** Begin EXCERPT TO READ **

European ETF investors switch to riskier areas

European ETF investors increased risk-taking last quarter by withdrawing cash from money market index products, the only sector to suffer withdrawals, while boosting assets in all other sectors.

Overall the European ETF industry grew assets by about 33% from €148bn in the three months to 30 September, according to data provider Lipper’s quarterly European industry report.

Emerging markets equity ETFs – historically adjudged among the riskier products – rewarded investors last quarter, as most of the industry’s top 10 equity-linked funds by performance focused on developing regions.

The best ETF – Non-financial Istanbul 20 Type A, which made 21.6% – targeted a developing market, but so too did the worst – the db x-trackers FTSE Vietnam ETF, which fell 24%.

Nine of 26 European money market ETFs examined registered quarterly losses, mainly due to fluctuations in the euro, the base currency of Lipper’s report.

Euro-denominated investors would have suffered losses exceeding 10% from four money market ETFs in the three months to 30 September.

A diverse range of commodity-based ETFs filled the top 10 places for the quarter, from palladium (Julius Baer and ZKB), to agriculture (Amundi and Market Access RICI) to silver (Julius Baer).

** End EXCERPT TO READ **
** Begin RAW DATA **

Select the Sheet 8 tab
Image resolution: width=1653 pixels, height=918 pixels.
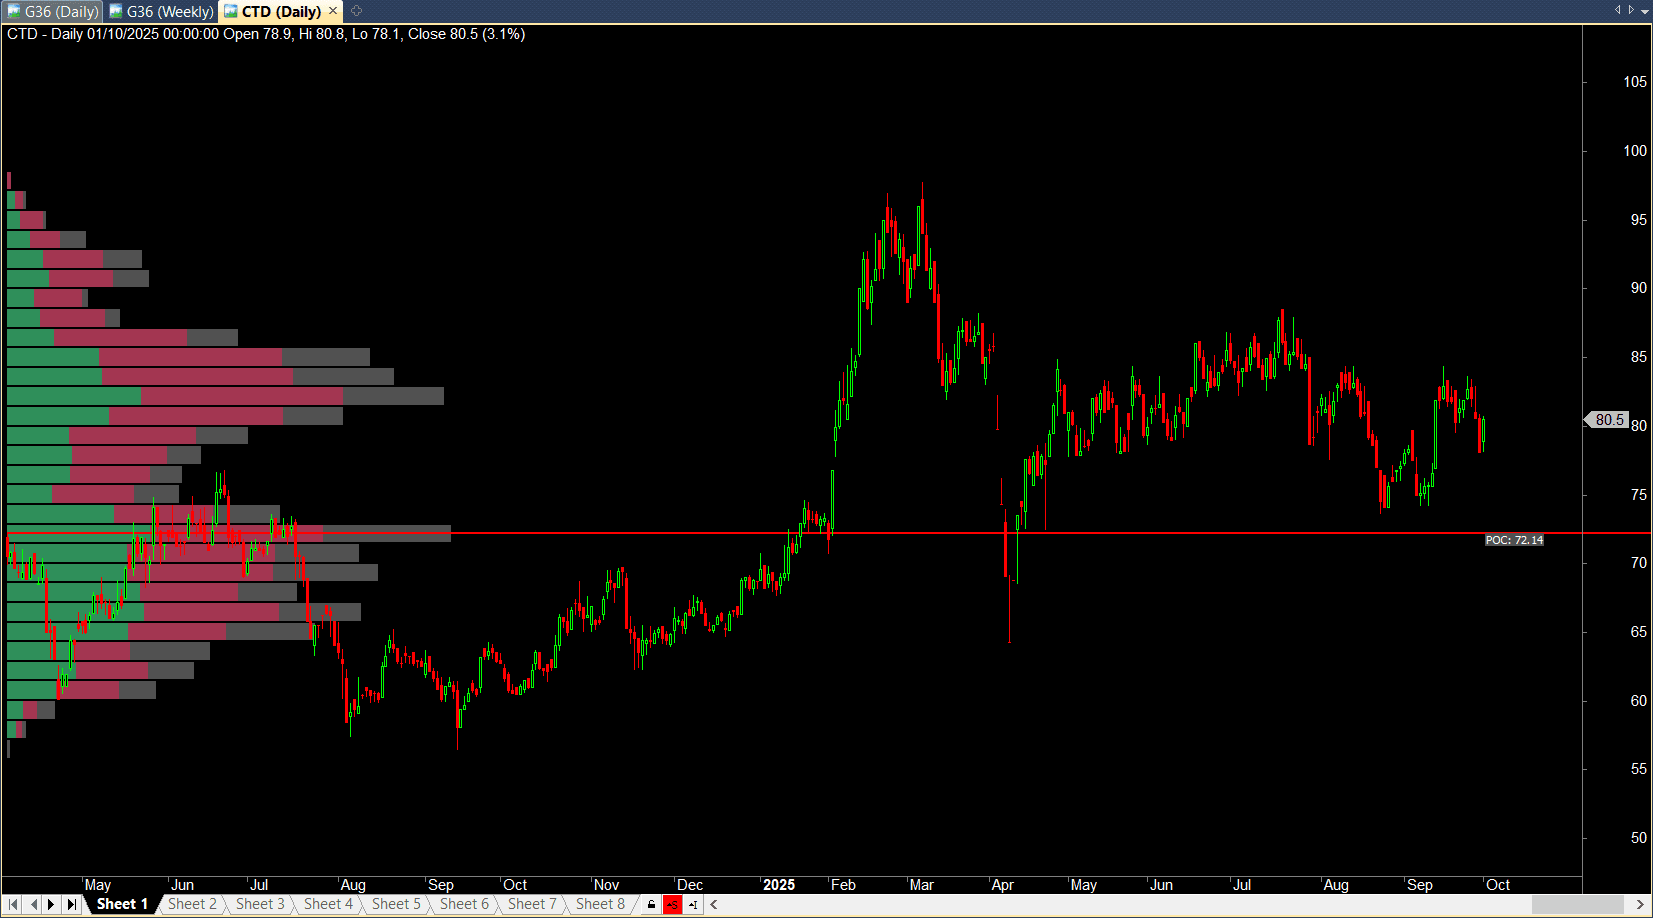[600, 904]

** End RAW DATA **

REQUEST 1:
In the article on European ETF investors, can you turn the paragraph beginning "A diverse range of commodity-based ETFs" into a short list that keeps its main facts?
REQUEST 2:
According to the article on European ETF investors, which ETF performed best last quarter, and what return did it make?
REQUEST 3:
Could you continue the article on European ETF investors from where it stops?

FINAL ANSWER 1:
Commodity-based ETFs filled the top 10 places for the quarter, covering:
- Palladium (Julius Baer and ZKB)
- Agriculture (Amundi and Market Access RICI)
- Silver (Julius Baer)

FINAL ANSWER 2:
Non-financial Istanbul 20 Type A was the best ETF, making 21.6%.

FINAL ANSWER 3:
Only one equity-linked real estate ETF of 28 analysed lost money, whereas a host of bond-linked ETFs, notably short Treasury products, fell in value.

When considering turnover in September, investors trading ETFs on German exchanges were proportionately the most active, accounting for 31% of total industry turnover last quarter, followed by Euronext (19.3%), London (14.8%) and Borsa Italiana (13.8%).

Not surprisingly, three-month rolling turnover has fallen most sharply over the year to October for Greece-focused products, down 81%.

Turnover among all European ETFs fell 30.9% to a monthly average of €35.5bn last quarter, though this was from a relatively high €51.4bn the previous period, driven largely by record-high turnover in May.

Europe’s index-tracking industry remains concentrated, with the five largest promoters accounting for 77% of industry assets.

Some 41 ETFs, mainly equity-linked, launched in Europe last quarter.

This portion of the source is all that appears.